Bonjour, j'ai rédigé mon II, pouvez-vous me dire s'il y a des erreurs? J'ai toujours le même problème: un ensemble décousu
II.
a) la place du lexique dans les processus de compréhension ; l’effet «boule de neige »
1. Les vertus du lexique
Connaissances lexicales et compréhension des textes :
Les textes qui nécessitent des connaissances pointues dans un domaine conduit à plus de difficulté de compréhension. La connaissance du lexique corrèle avec la compréhension. Aussi, la connaissance d'un lexique courant n'est pas une certitude de compréhension d'un lexique technique. Les mots courants sont de l’ordre de 3000 mots pour un élève de sixième. Chaque année les élèves apprennent 7000 mots mais ne manient que 2500 mots. Cependant, les études ne permettent pas d’affirmer si les élèves utilisent à bon escient le lexique appris au cours de l’année. Aussi, rien ne prouve que la connaissance précède la compréhension ou l'inverse.
La connaissance du lexique facilite la compréhension :
Elle facilité, mais
- un mot inconnu peut fausser la compréhension,
- l'intervention d'un spécialiste du lexique est souvent indispensable
- la mémoire joue un rôle important, sans garantir pour autant la réussite.
La pratique de la lecture permet d’accroitre le vocabulaire
- c’est la pratique de la compréhension au cours de la lecture qui induit le plus sûrement l’accroissement du lexique, et pas uniquement la lecture.
- La difficulté tient au dosage de mots nouveaux dans les textes, en effet, plus il y a de mots nouveaux et plus la compréhension sera difficile.
- les textes et élaborent une base lexicale d’autant plus étendue que les lectures sont nombreuses et variées.
- lexique et la compréhension s’influencent réciproquement
- Cette différenciation progressive (lexique / compréhension) est pourtant à l’origine des inégalités les plus flagrantes et les plus difficiles à éradiquer.
- Les activités de « structuration » du lexique visent à faire apparaitre des relations entre mots, ce qui amène à s’intéresser à la morphologie.
a. Les deux voies proposées : la voie indirecte et la voie directe
b) la capacité à faire du sens à partir de la syntaxe écrite, différente de la syntaxe orale + exemples
La syntaxe du langage écrit n’est pas celle du langage oral, ce qui peut aussi poser des problèmes de compréhension.
Les phrases de l’écrit peuvent être très longues et difficiles à segmenter en groupes de sens pour les élèves.
- L’écrit fait des phrases, qui peuvent être complexes, avec des propositions subordonnées ou coordonnées qui impliquent des rapports logiques précis et que l’oral n’utilise pas (ou peu).
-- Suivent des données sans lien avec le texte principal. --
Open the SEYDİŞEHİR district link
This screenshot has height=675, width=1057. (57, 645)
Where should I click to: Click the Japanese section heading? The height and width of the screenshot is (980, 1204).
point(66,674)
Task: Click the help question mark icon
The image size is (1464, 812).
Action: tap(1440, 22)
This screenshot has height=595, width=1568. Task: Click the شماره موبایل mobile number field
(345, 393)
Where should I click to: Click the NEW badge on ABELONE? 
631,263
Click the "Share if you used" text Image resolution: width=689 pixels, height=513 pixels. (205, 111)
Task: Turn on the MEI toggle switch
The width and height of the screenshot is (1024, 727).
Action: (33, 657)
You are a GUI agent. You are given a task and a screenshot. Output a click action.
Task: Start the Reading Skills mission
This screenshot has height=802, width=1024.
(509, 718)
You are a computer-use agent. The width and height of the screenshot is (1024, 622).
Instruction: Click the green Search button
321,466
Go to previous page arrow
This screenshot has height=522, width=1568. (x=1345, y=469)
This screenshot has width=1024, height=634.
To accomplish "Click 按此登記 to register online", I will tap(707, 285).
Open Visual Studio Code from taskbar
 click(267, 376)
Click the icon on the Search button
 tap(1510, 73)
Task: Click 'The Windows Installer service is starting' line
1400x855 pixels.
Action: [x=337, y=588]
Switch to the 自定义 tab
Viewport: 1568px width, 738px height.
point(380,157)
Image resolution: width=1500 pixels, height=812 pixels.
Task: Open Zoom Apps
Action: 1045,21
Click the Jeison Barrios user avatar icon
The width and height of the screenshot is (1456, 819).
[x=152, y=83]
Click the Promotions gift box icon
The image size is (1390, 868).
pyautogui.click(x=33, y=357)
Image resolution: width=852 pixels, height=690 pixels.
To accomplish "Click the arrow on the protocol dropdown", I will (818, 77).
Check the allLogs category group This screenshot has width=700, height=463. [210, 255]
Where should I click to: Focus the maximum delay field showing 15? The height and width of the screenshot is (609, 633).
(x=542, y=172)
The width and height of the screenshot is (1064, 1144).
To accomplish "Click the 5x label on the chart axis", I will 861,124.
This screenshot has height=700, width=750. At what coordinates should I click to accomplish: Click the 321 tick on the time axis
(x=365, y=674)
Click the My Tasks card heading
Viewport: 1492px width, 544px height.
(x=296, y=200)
- L’écrit utilise plus que l’oral la phrase passive.
1. Une syntaxe orale différente de celle de l’écrit
La différence de syntaxe entre celle de l’oral et celle de l’écrit crée une incidence sur la compréhension en lecture. Au premier abord, on pourrait considérer que l'élève possède intuitivement les mécanismes de production des phrases en arrivant à l'école et qu'il suffit de les développer puisque il s’agit de la langue maternelle. Mais les formes syntaxiques de l'oral sont différentes des structures de l'écrit. En effet, l'oral recourt aux « structures clivées » c’est-à-dire à des énoncés courts, indépendants les uns des autres. L'écrit emploie des structures plus élaborées que l'enfant doit découvrir (surtout s'il vient d'un milieu social défavorisé).
2. Une différence entre les phrases simples et les phrases complexes
De manière générale, l’individu à plus de facilité avec les phrases simples qui ressemblent le plus à celle de l’oral qu’avec les phrases complexes qui sont propres à l’écrit. Les travaux concernant ce problème (compréhension et acquisition des structures de l'écrit) ont fait l'objet de recherches qui portent principalement sur le passif et les relatifs. Les phrases simples, affirmatives et actives, sont comprises facilement car elles sont proches de l'oral. Les passives sont une difficulté car l'enfant doit s'appuier sur le sens pour comprendre. Exemple : dans fleur/arrosée/jardinier c'est le vocabulaire qui permet de comprendre. Mais si le lexique est inconnu (=brontosaure/plésiosaure) l'enfant ne peut pas interpréter la phrase correctement.
Les relatifs présentent également une difficulté car l'acquisition de « que » est difficile et est parasitée par « qui ». « Le chien que la fillette a acheté joue avec le garçon » est compris comme « la fillette joue avec le garçon ». les erreurs d’interprétations sont mal connus, une des hypothèses sont que les relatives en que sont moins fréquentes.